--- START ---

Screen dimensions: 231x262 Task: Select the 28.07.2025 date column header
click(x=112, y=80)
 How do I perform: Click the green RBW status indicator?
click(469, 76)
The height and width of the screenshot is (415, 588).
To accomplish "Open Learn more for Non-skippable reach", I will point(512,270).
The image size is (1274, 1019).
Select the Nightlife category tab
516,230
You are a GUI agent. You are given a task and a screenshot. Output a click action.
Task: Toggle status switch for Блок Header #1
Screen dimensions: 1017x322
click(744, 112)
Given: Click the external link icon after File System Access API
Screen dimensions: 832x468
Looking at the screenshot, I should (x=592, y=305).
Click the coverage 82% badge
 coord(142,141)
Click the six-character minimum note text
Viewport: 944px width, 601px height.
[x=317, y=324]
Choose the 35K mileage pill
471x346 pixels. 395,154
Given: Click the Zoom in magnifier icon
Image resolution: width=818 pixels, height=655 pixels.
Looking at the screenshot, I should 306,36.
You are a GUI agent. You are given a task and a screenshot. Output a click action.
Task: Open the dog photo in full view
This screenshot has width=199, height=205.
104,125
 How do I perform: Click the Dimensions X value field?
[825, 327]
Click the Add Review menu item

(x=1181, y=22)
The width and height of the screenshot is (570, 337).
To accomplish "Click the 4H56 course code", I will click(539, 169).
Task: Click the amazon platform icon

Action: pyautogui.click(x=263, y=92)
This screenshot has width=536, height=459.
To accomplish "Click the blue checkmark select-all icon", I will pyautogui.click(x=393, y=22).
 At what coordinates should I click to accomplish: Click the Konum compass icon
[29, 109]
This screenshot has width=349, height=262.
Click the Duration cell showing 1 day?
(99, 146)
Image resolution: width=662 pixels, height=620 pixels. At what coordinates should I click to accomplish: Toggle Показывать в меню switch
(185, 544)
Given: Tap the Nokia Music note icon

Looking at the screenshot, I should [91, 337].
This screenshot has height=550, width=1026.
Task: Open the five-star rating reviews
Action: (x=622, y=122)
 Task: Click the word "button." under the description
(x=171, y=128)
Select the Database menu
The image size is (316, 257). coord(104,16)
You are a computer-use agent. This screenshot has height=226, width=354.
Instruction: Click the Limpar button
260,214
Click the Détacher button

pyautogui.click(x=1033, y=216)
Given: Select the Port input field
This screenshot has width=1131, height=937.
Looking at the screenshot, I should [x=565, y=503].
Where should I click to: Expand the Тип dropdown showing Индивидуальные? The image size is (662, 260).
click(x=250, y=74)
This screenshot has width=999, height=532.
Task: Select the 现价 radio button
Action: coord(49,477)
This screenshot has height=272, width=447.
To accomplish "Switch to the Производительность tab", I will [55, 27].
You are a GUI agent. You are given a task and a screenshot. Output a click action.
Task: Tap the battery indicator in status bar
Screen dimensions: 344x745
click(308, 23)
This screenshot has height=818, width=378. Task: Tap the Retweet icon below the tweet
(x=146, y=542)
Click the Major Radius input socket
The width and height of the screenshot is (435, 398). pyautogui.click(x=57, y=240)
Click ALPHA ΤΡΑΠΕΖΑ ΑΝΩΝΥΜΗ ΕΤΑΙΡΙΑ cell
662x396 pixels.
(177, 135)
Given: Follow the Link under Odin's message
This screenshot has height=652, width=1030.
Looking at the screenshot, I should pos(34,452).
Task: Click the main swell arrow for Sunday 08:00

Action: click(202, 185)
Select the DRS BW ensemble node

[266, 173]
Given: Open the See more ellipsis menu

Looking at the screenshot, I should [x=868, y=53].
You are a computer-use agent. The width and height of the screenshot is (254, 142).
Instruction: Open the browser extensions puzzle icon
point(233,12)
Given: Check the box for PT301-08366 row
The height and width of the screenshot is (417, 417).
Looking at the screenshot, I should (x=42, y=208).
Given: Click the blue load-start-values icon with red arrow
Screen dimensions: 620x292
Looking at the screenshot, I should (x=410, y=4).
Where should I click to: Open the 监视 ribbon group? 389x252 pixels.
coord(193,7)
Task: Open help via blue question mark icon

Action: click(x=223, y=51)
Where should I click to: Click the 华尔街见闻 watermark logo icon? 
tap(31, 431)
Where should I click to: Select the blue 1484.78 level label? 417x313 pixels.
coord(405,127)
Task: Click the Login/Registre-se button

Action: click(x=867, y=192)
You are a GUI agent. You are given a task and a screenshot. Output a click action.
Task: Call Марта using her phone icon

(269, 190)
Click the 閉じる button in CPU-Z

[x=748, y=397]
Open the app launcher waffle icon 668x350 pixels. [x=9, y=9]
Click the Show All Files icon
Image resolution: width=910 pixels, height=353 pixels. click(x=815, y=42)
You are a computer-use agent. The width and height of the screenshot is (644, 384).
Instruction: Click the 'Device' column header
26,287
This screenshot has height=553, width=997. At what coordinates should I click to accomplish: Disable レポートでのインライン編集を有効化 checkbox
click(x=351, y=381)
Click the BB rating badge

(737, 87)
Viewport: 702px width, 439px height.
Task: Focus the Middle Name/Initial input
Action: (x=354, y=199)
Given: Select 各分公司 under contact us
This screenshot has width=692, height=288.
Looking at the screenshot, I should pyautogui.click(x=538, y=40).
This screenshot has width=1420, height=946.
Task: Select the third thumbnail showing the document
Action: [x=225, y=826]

--- END ---

Find the word "will" in the records. Copy every line it appears in.

To accomplish "Open Learn more for Non-skippable reach", I will point(512,270).
To accomplish "Click the 4H56 course code", I will click(539, 169).
To accomplish "Click the blue checkmark select-all icon", I will pyautogui.click(x=393, y=22).
To accomplish "Switch to the Производительность tab", I will [55, 27].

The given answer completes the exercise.